### [What you have to do]
Go through the data and copy each line that holds "agent".

Stored items:
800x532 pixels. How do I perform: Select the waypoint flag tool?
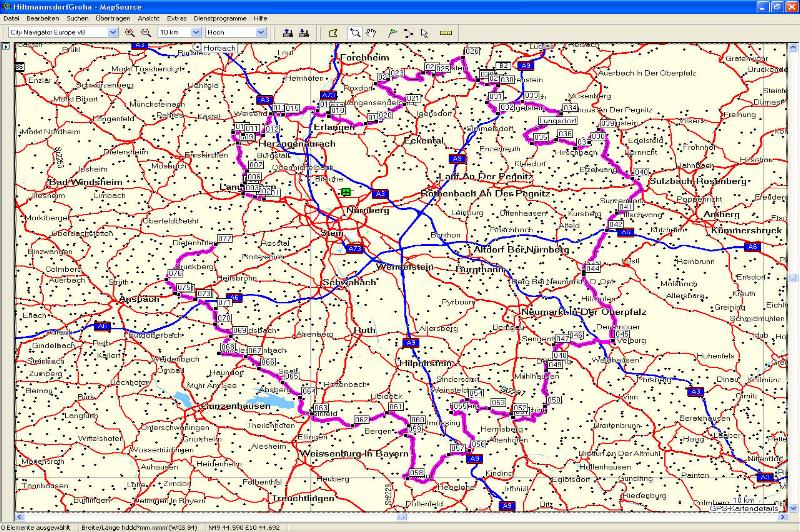pos(393,32)
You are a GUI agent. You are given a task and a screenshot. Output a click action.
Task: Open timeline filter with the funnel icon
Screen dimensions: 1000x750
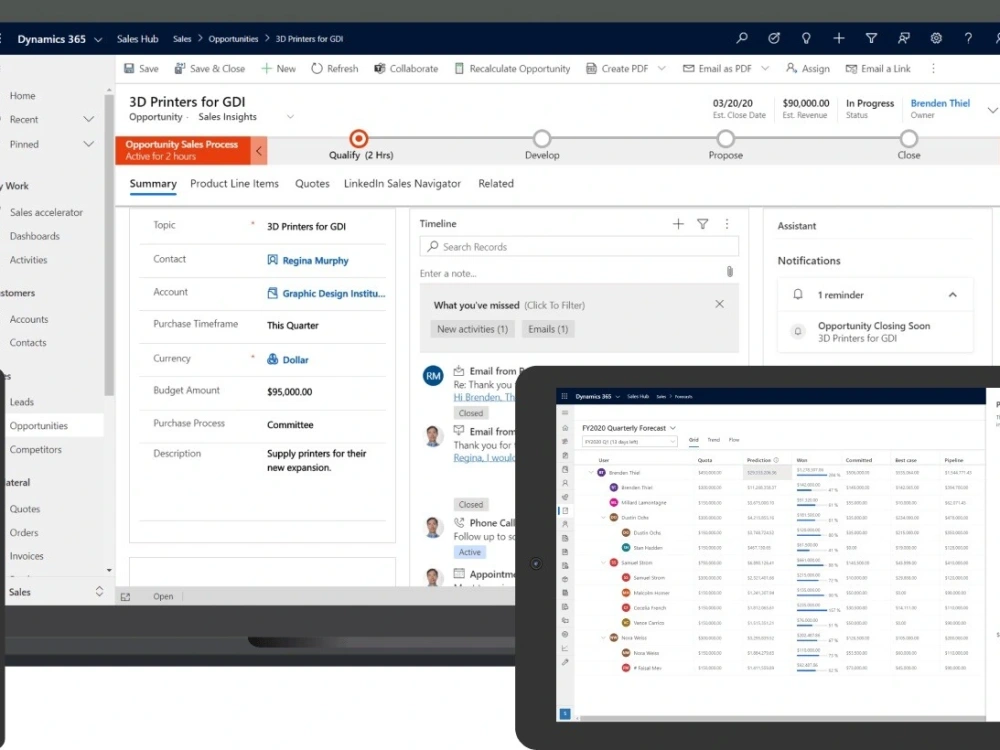coord(702,224)
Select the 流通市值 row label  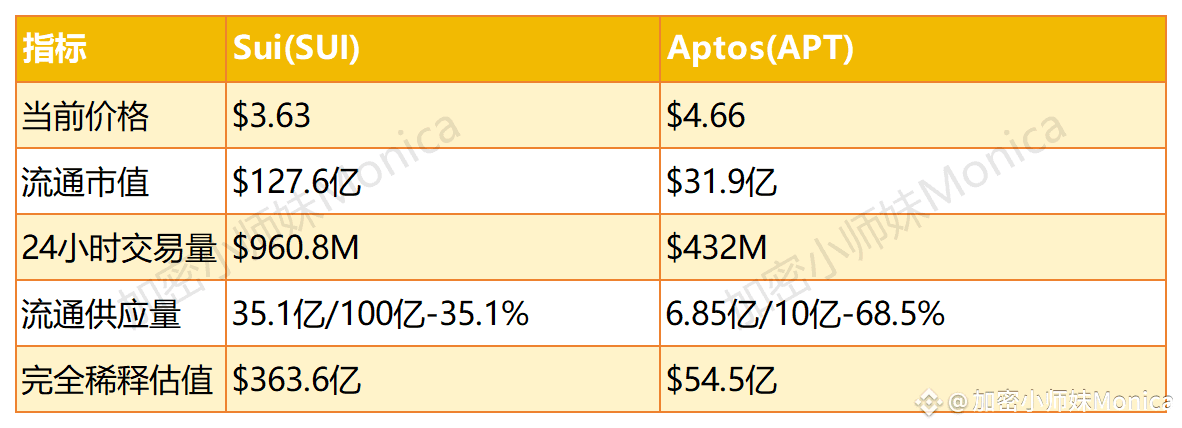click(x=121, y=182)
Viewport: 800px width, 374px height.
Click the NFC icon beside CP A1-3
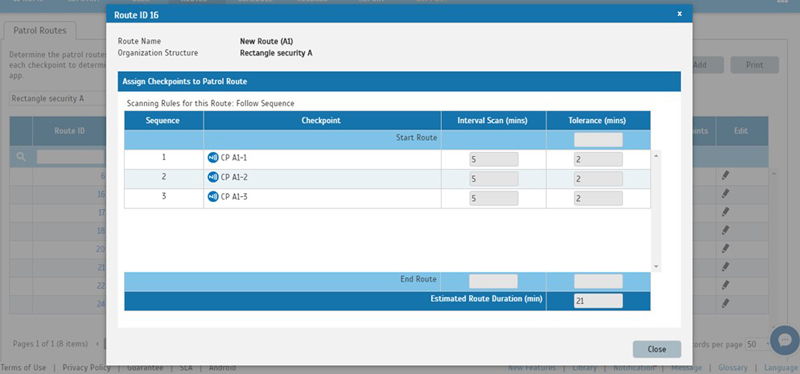click(213, 196)
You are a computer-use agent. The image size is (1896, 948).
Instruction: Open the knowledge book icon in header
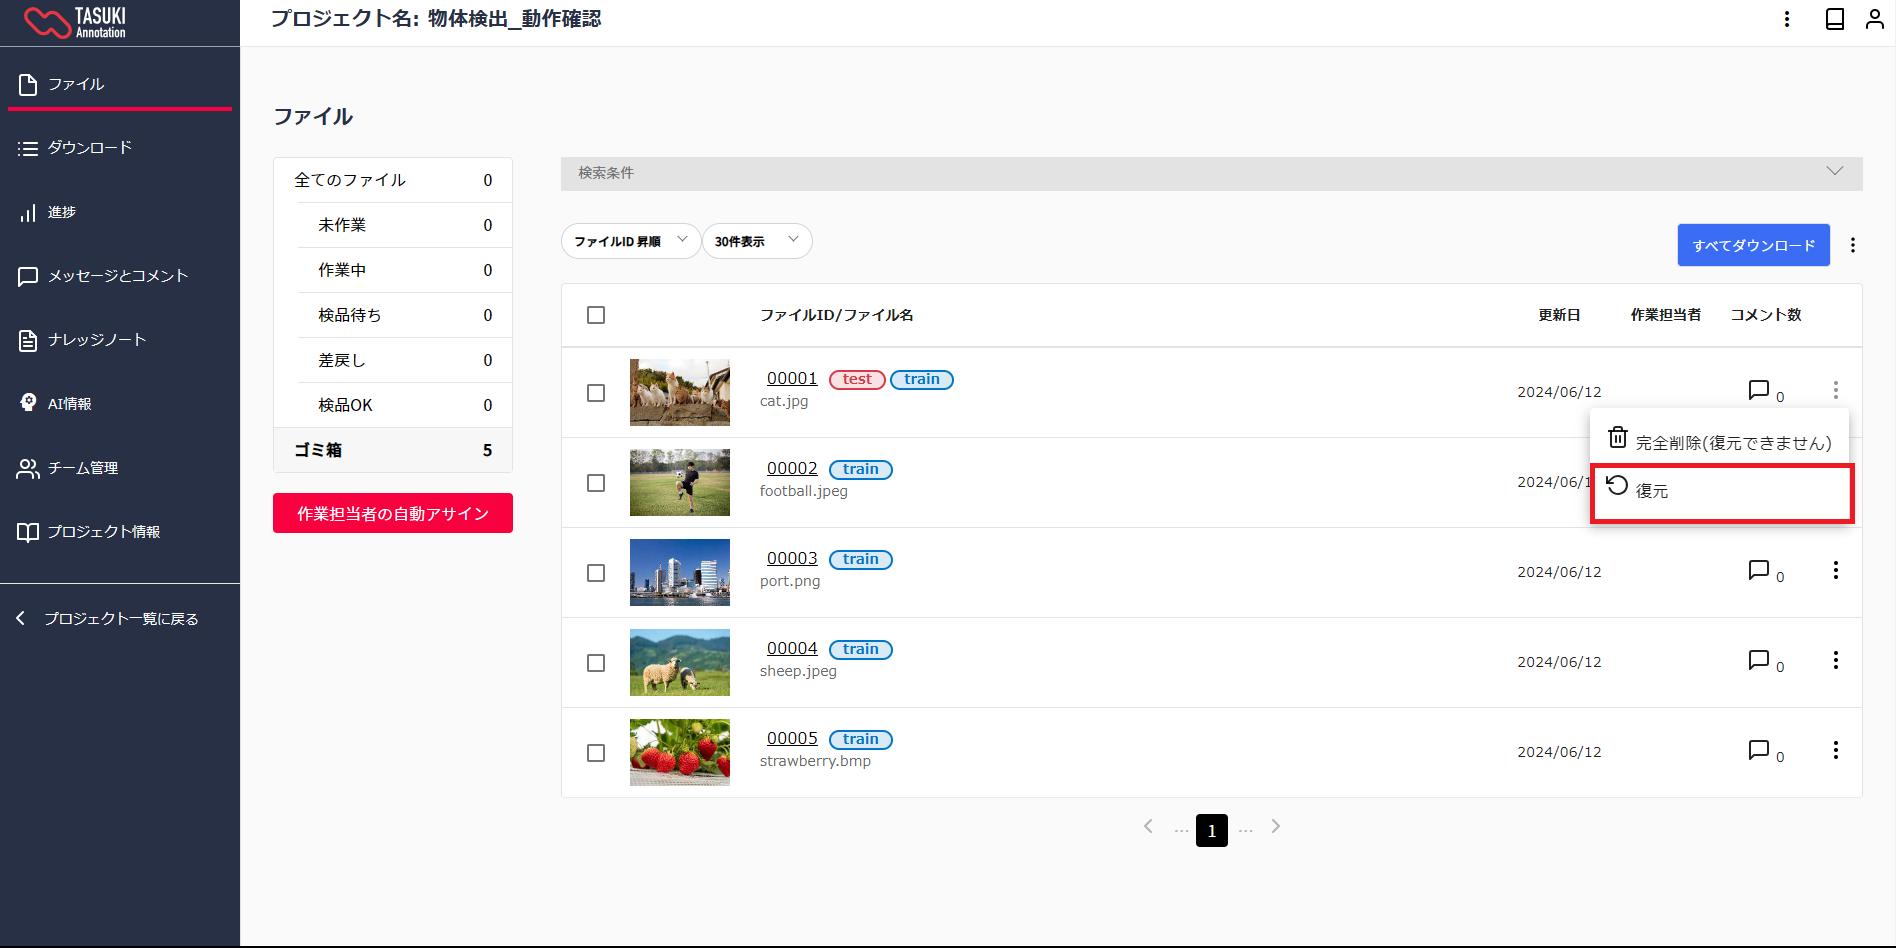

### [Exercise answer]
You are a GUI agent. You are given a task and a screenshot. Output a click action.
You are a computer-use agent. The image size is (1896, 948).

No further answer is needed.